Arti Sebuah "cerita"

Bismillah,
Hal yang tidak pernah aku sesali didunia ini adalah terlahir dalam keluarga besar. Jika dihitung, kami satu keluarga sudah memenuhi kuota untuk jadi tim sepak bola. Aku anak ke enam dari sembilan bersaudara. Salah satu alasan yang membuat aku bersyukur adalah karena dengan banyak saudara ini aku diantarkan kesebuah masa di mana aku benar-benar menikmati masa kecil yang menyenangkan. Semanjak Ibuku mengandung adikku (anak ke 7) aku harus berhijrah ke rumah kakek nenekku.
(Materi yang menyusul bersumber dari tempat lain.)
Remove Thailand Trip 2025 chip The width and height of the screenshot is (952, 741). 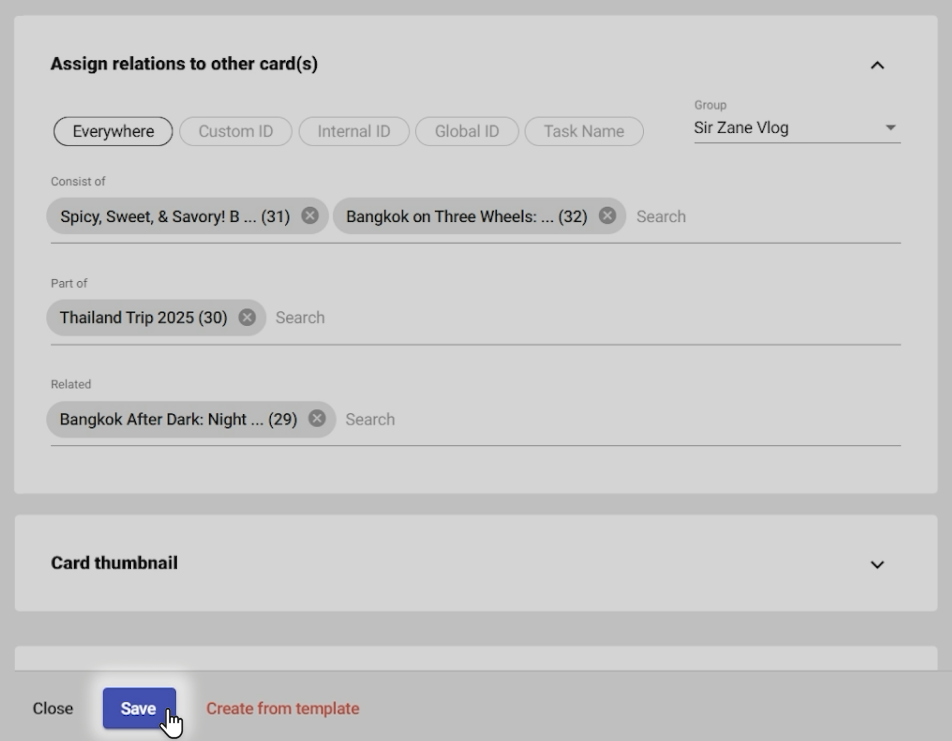247,318
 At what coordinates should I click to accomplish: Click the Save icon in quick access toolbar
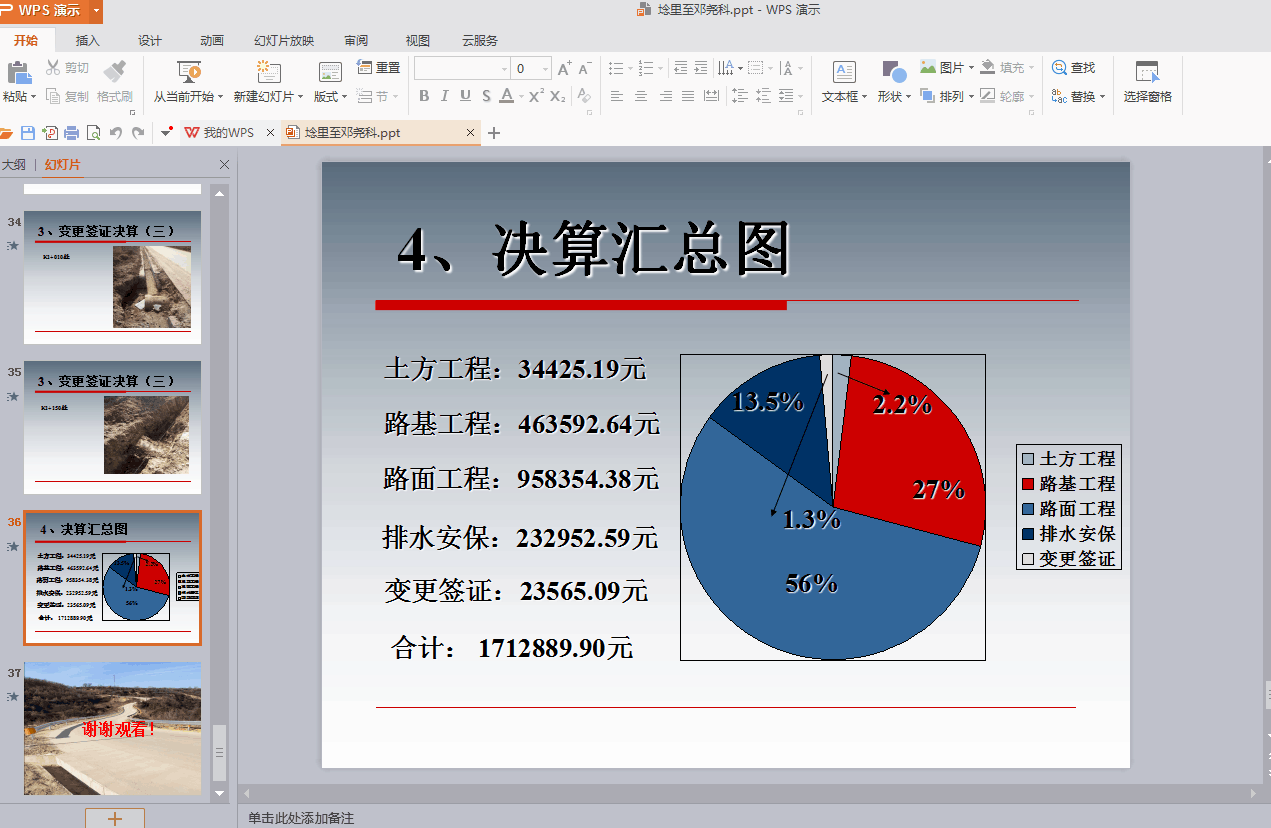[28, 133]
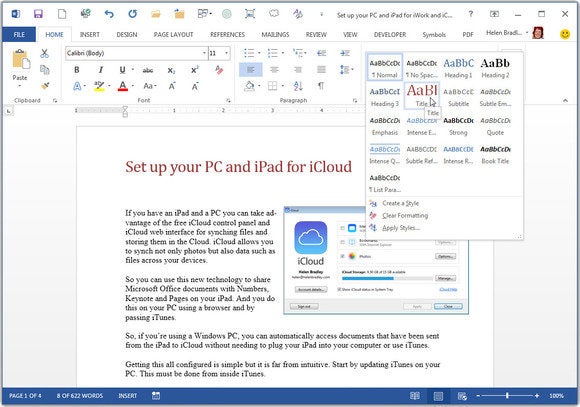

Di sana aku menghabiskan masa golden age-ku yang seharusnya secara intensif dibimbing orang tua, aku justru tengah asyik berlari-lari di pematang sawah mengejar belalang bersama kakek, nenek, dan bibiku (panggilan orang sunda untuk adik ibu) yang sibuk memeriksa air di sawah. Di saat yang lain dimandikan oleh ibunya, aku justru diajari bibiku cara menimba air dengan ember yang digantungkan disebuah alat semacam roda yang bisa ditarik dan diulur. Jika mengingat masa itu, aku selalu merasa bahwa aku lahir dari orang tua dengan visi modern tapi dibesarkan oleh keluarga yang sangat desa dan alami.
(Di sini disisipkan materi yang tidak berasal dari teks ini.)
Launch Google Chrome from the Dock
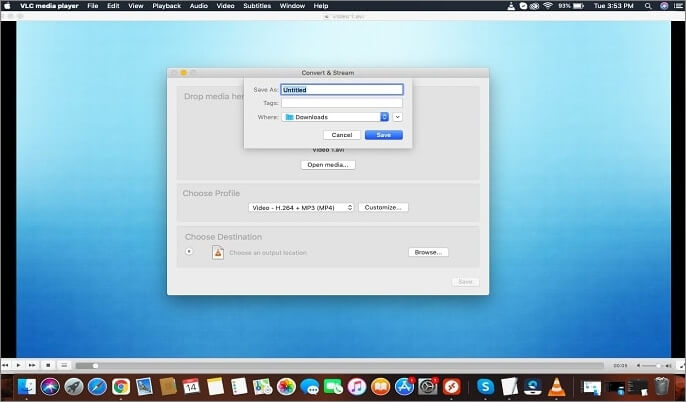The image size is (686, 402). click(x=120, y=387)
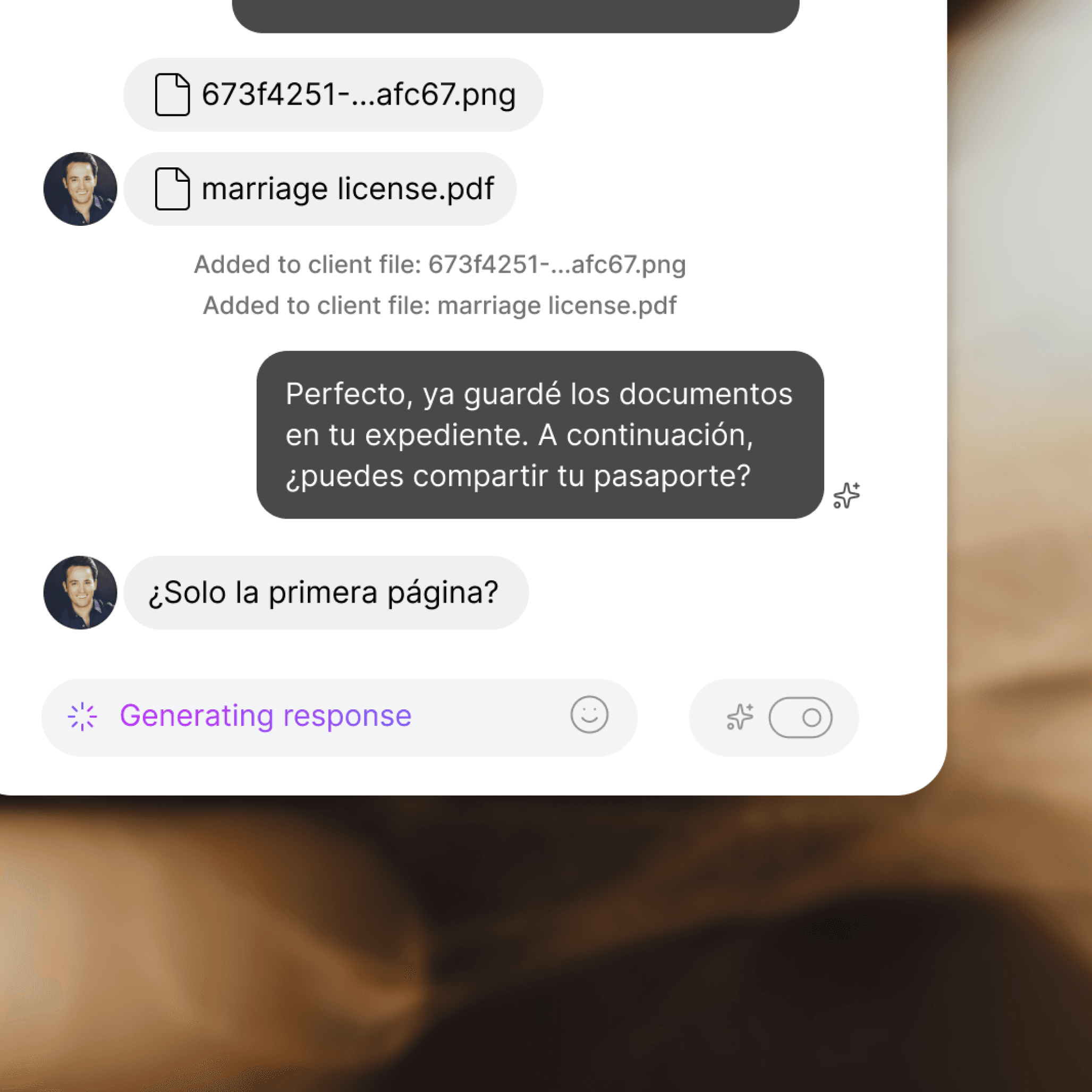Open the marriage license.pdf attachment
The height and width of the screenshot is (1092, 1092).
click(320, 189)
Sampai hari ini ada beberapa kenangan yang terus datang silih berganti. Aku tidak mungkin melupakan masa-masa itu. Umur yang masih kecil membuat aku begitu saja beradaptasi tanpa kesulitan. Nenek yang memperlakukanku seperti anak bukan cucu bahkan membuat aku merasa semakin baik-baik saja meskipun jauh dari orang tuaku. Dari semua kenangan ada satu kenangan yang sangat aku sukai. Yaitu, saat harus bangun di hari minggu dan bergegas ke rumah buyutku. Itu kebiasaan rutin bibiku. Dia cucu kesayangan buyutku. Sebagai anak kecil, semenjak tiba dirumah besar tapi sangat jadul itu aku mengikuti rutinitas yang dilakukan anggota keluarga termasuk berkunjung ke rumah buyut. Di rumah buyut, kami akan duduk melingkar di kursi tamu yang kerap aku lihat di film "Si Doel Anak Sekolahan". Rumahnya masih rumah panggung. Serba kayu. Mulai dari lantai sampai dinding.
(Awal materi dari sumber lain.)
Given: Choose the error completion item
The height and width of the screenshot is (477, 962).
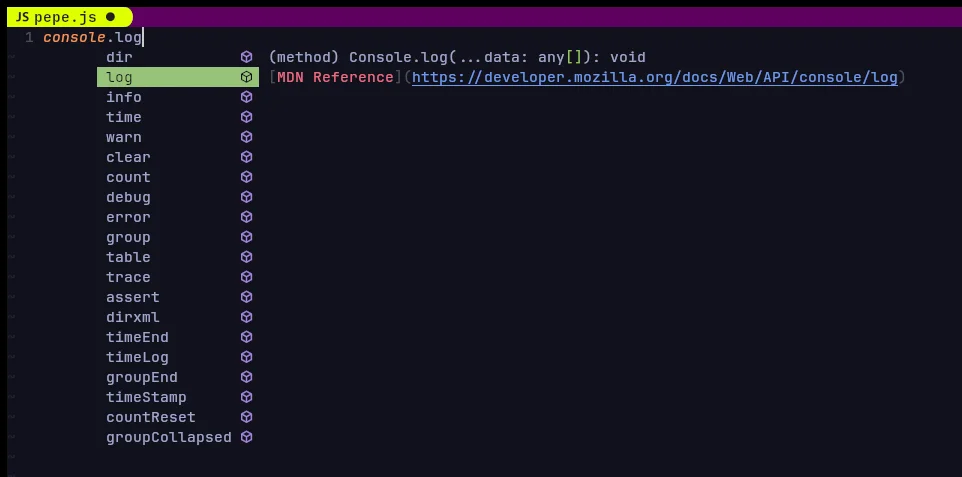Looking at the screenshot, I should (x=178, y=217).
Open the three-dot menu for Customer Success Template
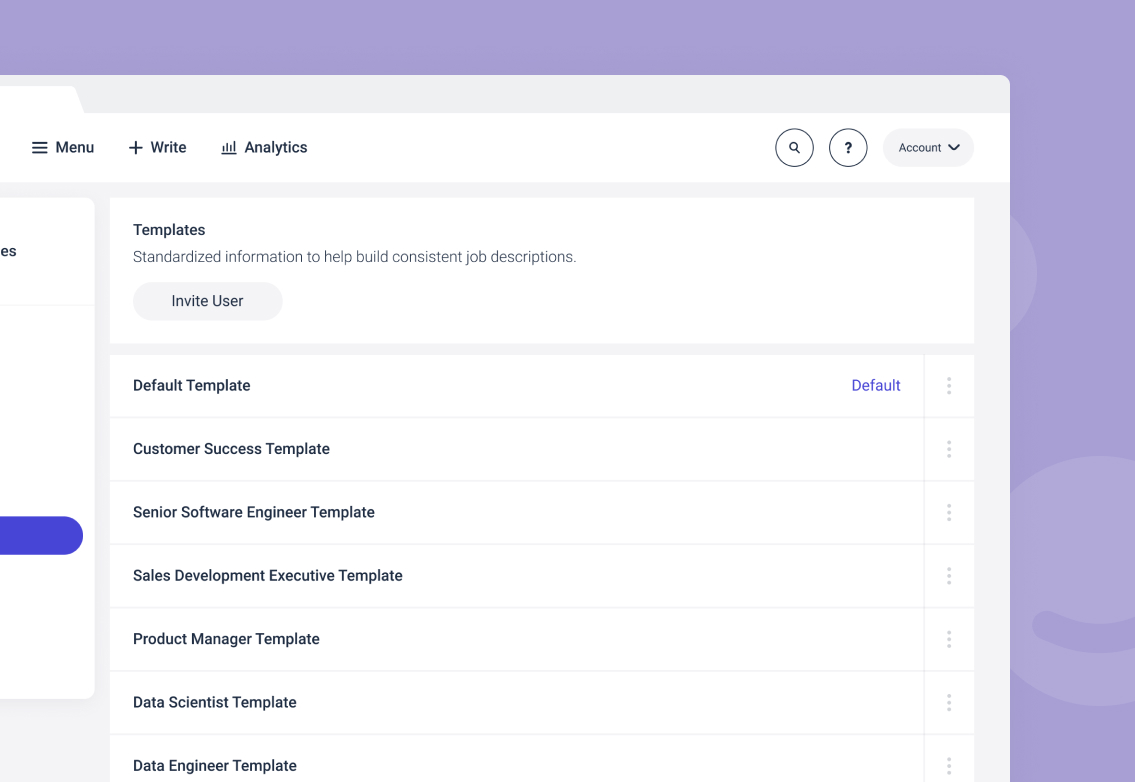The height and width of the screenshot is (782, 1135). [948, 449]
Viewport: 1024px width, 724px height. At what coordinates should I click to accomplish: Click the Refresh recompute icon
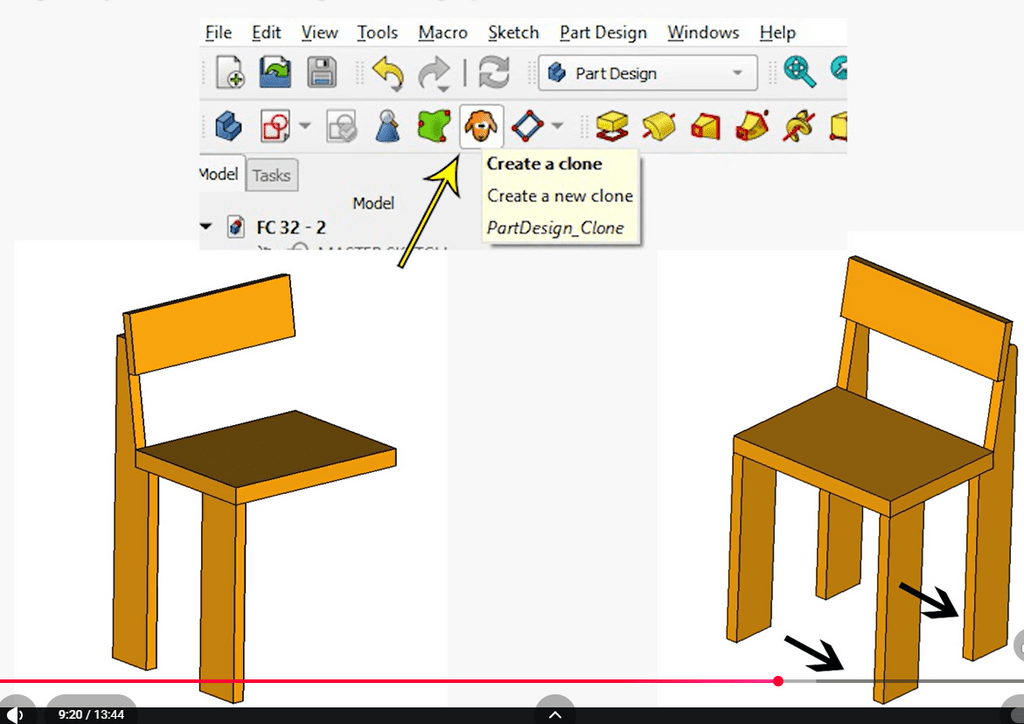click(x=494, y=73)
Dikursi itulah kami dengan tenang dan penuh antusias mendengarkan apa yang akan buyut kami sampaikan. Yah, saatnya cerita. Kenapa aku bilang cerita. Karna apa yang buyutku sampaikan sama sekali bukan kisah fiksi. Tapi pengalaman yang pernah dilaluinya semasa zaman penjajahan. Saat dia masih muda, dan ikut mempertahankan tempat kelahirannya dari sentuhan para penjajah. Dari sekian cerita yang paling aku ingat adalah saat buyutku berhasil menyelamatkan diri dari kejaran penjajah meski harus tertembak dilututnya. Rambut beruban dan kulit keriputnya tidak mempengaruhi semangatnya bercerita pada kami. Aku dan bibi-bibiku. Kami melontarkan pertanyaan ini itu tanpa disiplin. Membuatnya harus menghentikan cerita dan menjawab satu-satu. Mulai dari sakit tidak, sampai pertanyaan bagaimana selanjutnya keadaan si penjajah yang mengejar buyutku.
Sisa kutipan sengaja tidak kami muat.